Miller contrasts traditional layered .NET designs - where one feature is spread across controllers, mediator request and handler types, repositories, DTOs, and mapping code - with vertical slice architecture, which organizes code by feature so a single slice owns its whole pathway (jeremydmiller.com). He credits Jimmy Bogard with popularizing the pattern and notes the .NET community often conflates it with MediatR (jeremydmiller.com). His core claim is that Wolverine compresses a slice "about as far as the language allows": with Wolverine.Http the endpoint is the handler, with no controller calling a mediator calling a handler, and its "A-Frame" approach to testability keeps each slice easy to verify (jeremydmiller.com).

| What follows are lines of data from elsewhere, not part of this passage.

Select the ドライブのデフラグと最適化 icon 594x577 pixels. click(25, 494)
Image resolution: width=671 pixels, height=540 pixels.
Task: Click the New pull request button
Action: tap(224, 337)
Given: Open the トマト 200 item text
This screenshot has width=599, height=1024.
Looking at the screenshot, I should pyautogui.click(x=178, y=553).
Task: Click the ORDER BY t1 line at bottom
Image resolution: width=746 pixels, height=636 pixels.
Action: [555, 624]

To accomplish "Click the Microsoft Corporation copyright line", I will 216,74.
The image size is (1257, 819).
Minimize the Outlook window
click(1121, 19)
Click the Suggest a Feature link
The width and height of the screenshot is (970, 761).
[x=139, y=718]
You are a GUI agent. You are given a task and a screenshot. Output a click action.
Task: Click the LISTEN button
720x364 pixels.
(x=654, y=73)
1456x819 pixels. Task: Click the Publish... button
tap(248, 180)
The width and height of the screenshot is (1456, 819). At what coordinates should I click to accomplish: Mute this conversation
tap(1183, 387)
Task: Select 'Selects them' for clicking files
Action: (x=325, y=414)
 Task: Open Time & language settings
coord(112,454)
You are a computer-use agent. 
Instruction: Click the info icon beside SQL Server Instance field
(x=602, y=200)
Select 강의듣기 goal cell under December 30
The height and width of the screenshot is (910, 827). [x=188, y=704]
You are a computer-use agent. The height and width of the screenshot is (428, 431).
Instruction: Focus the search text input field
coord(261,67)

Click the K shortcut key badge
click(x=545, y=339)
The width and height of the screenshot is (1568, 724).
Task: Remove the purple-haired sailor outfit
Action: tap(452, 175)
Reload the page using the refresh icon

Fewer artifacts, he argues, mean less boilerplate for an agent to generate correctly and less surface area to get wrong.

### Why it matters

Editorial analysis: the post reflects a genuine and increasingly discussed industry pattern - that code locality, smaller per-feature surface area, and consistent idioms materially affect how well LLM coding assistants perform, because a context window imposes a practical budget on the files and symbols an agent can load. Teams adopting feature-local layouts often report lower friction with repository-indexing and retrieval-augmented tooling.

### Worth noting

Editorial analysis: this is a single-source, opinionated engineering argument from the tool's own author, not an independent benchmark, and it is partly promotional - Miller points readers to JasperFx's paid "AI Skills" for the Critter Stack and a forthcoming "CritterWatch" visualization tool. The underlying adoption signal is real, though: Miller's June 3 post reports that Wolverine's main NuGet package passed five million downloads.

## Scoring Rationale

An opinionated, single-source blog post from Wolverine's own creator arguing that vertical slice architecture makes .NET codebases more amenable to AI coding agents. The "codebase is the prompt" framing is timely and relevant to practitioners, and Wolverine is an established tool (5M+ NuGet downloads), but the piece is niche to .NET and partly promotional rather than a benchmark, release, or independent finding. Solid niche practitioner content rather than an industry-moving event.